Hierarchies Of Punishment And Reward: Openly acknowledging its uneasy relationship with the values of patriarchy is becoming increasingly difficult for twenty-first century liberal capitalism. It is thus to the private – and domestic – sphere that capitalism is forced to turn to ensure that the cultural work of instilling the necessary habits of authority and subordination continues. It is no accident that the most effective translators of the realities of power, at the personal as well as the cultural level, are men.
WHAT PURPOSE does male violence serve? Is that an outrageous – or even an evil – question? Surely, no good purpose is served by the violent behaviour of men? No good purpose, perhaps. But, asserting that male violence serves no good purpose, is not quite the same as saying that it serves no purpose at all. With New Zealand now leading the developed world in the recorded incidence of domestic violence, the not-so-good purposes of male violence clearly merit some investigation.
Often, it is easier to understand the behaviour of one’s own culture by examining the behaviour of another.
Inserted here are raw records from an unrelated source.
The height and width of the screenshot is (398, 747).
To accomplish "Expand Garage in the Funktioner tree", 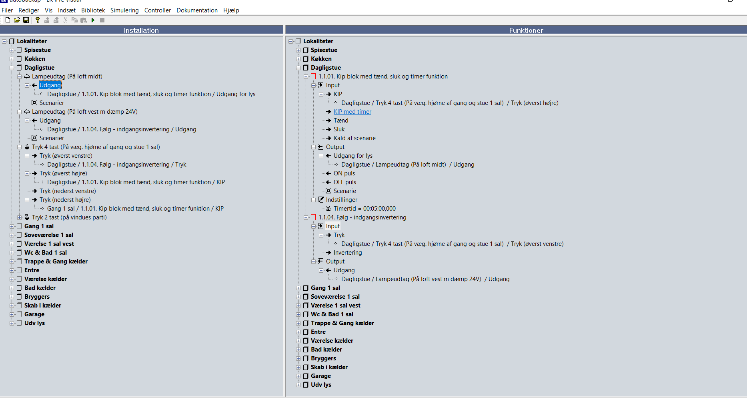I will tap(298, 376).
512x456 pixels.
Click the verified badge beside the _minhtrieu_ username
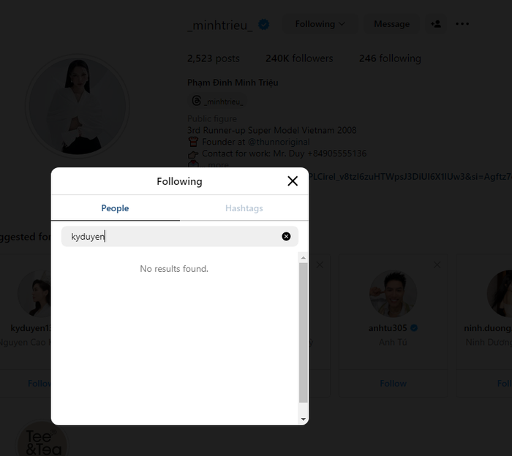pyautogui.click(x=264, y=25)
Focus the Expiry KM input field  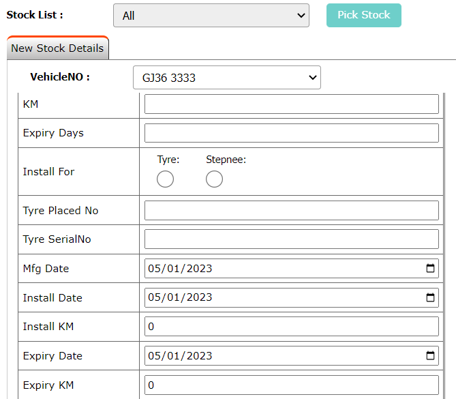(291, 385)
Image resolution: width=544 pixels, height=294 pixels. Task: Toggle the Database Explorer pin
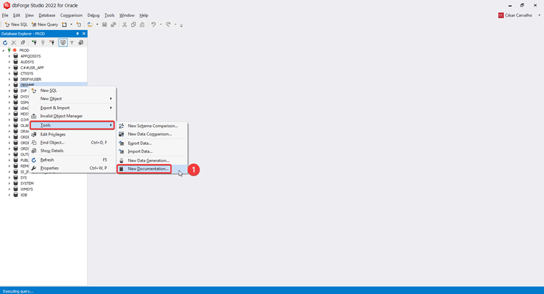77,34
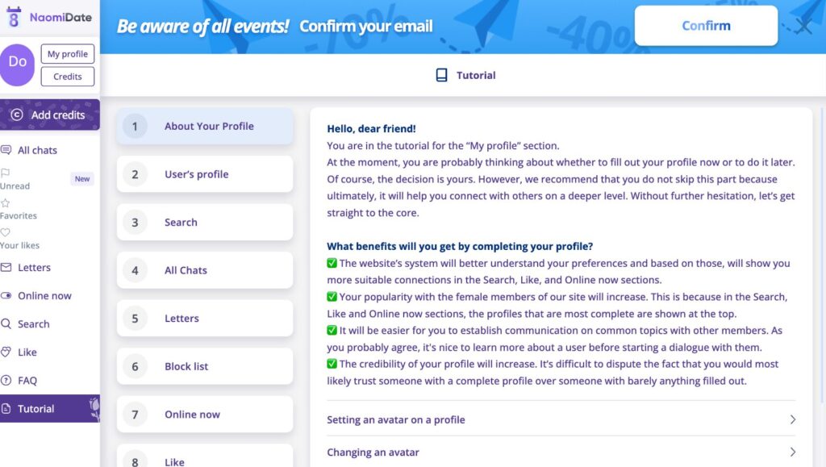Dismiss the email confirmation banner

803,27
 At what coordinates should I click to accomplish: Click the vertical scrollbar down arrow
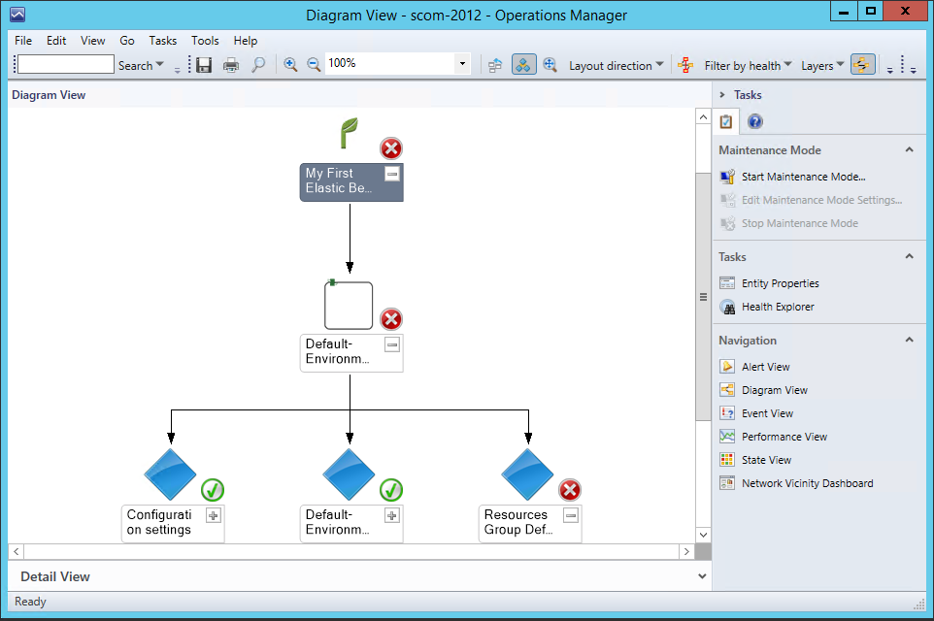pyautogui.click(x=704, y=535)
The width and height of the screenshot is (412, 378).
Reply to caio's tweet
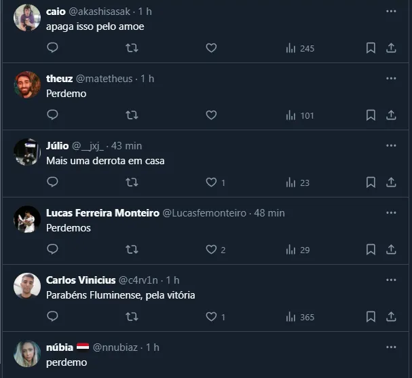[x=52, y=48]
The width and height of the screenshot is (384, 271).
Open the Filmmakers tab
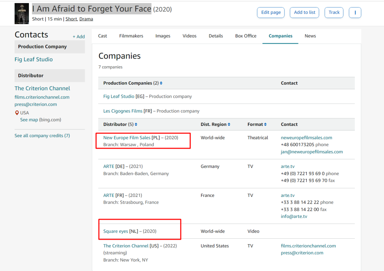(x=131, y=36)
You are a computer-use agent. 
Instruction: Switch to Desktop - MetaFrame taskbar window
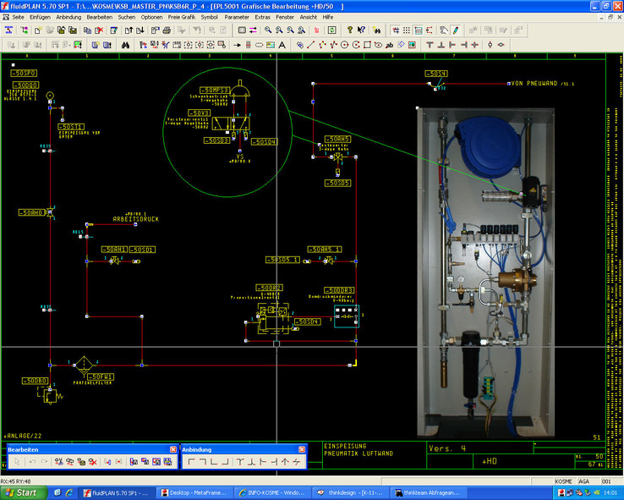pos(194,492)
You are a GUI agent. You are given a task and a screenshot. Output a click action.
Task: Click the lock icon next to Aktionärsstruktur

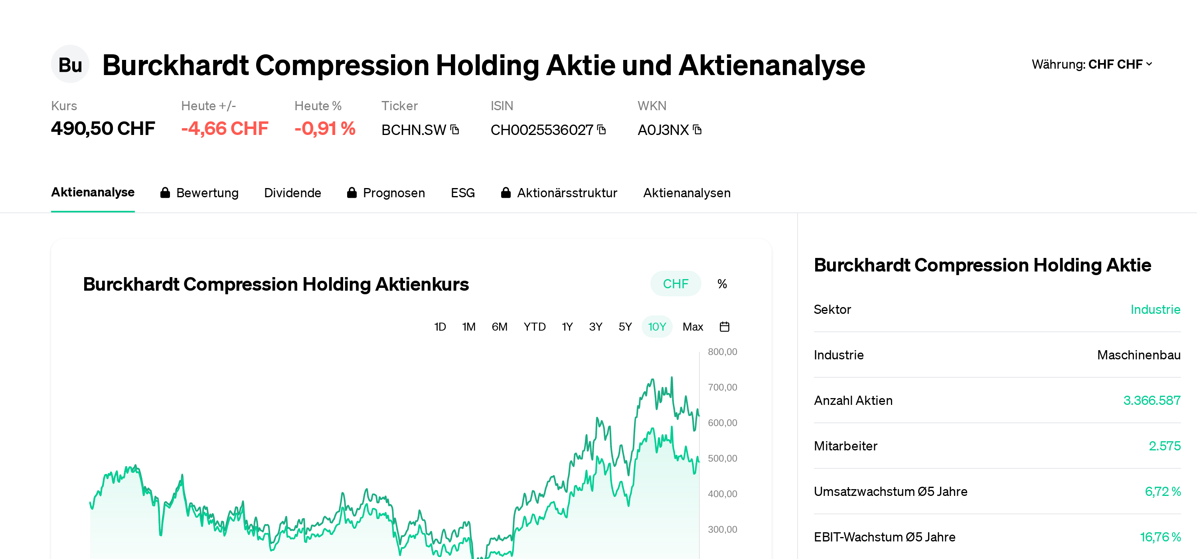pos(506,193)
Several recent cases of extreme male violence against women in India have roused passions all around the world – not excluding India itself. In every horrific instance, physical battery and sadistic cruelty have accompanied prolonged and violent sexual assault. The victims were from every strata of Indian society. From a young medical student in New Delhi, to teenage sisters from the lowest “untouchable” caste.
In every case, the men involved justified their actions in terms of redressing what they regarded as breaches in the natural order of things. The men who raped and murdered the New Delhi medical student, for example, were affronted by her assumption that she was free to go and do as she pleased without the sanction of the appropriate male authority figures. In their view, the unfortunate young woman had been ‘asking for it’ and ‘got what she deserved’.
Both phrases are highly illustrative of the way men raised in rigidly patriarchal societies interpret female behaviour. If a woman is at ease in the company of men, then, clearly, she considers herself to be their common sexual property. As such she may not only be raped with impunity, but also physically assaulted – as punishment for improperly inflaming the lust of her attackers. This deadly mixture of rage and desire fuels male violence all over the world.
To keep such extreme, socially disruptive behaviour in check (or, at least, to confine it strictly to the domestic sphere) patriarchal cultures have, over many centuries, erected structures of masculine power designed to control every aspect of women’s lives. When feminists insist that rape is not about sex, but power, this is what they mean. In an alarming number of men, the imperatives of masculine authority are internalised to the point where, in relation to “their” women, individual males take on (often unconsciously) the roles of policeman, prosecutor, judge and executioner.
It is tempting to relegate these extreme manifestations of patriarchy to the less-enlightened nations of the developing world. Liberal capitalism, with its proud record of emancipatory reform (the abolition of slavery; the introduction of universal suffrage) surely has no need for the rigid patriarchal power structures of India or Saudi Arabia?
Considering all the legislative effort devoted to making full sexual equality a reality throughout the developed world, one could be forgiven for regarding capitalism and patriarchy as natural antagonists. Absent from such consideration, however, would be how absolutely capitalism relies upon patriarchal thought-ways for its efficient functioning. Capitalists operate in top-down hierarchies, within which the social dynamics of authority and subordination determine economic outcomes every bit as ruthlessly as traditional patriarchies. In both systems there are winners and losers – and strong sanctions against challenging those above on behalf of those below.
The congruence of capitalist and patriarchal thought-ways largely explains the absence of women in the nation’s boardrooms. It also accounts for the vast discrepancy in remuneration between those engaged in male, as opposed to female, dominated industries. When it comes to consumption, capitalism strongly endorses the widest possible diversity. When it comes to exercising power, however, old habits die hard.
Openly acknowledging its uneasy relationship with the values of patriarchy is becoming increasingly difficult for twenty-first century liberal capitalism. It is thus to the private – and domestic – sphere that capitalism is forced to turn to ensure that the cultural work of instilling the necessary habits of authority and subordination continues. It is no accident that the most effective translators of the realities of power, at the personal as well as the cultural level, are men.
Obedience, diligence, loyalty, and conformity aren’t just the qualities of the perfect capitalist employee, they’re also the attributes of the perfect patriarchal daughter and/or wife. The purpose of male violence is to frighten both into existence.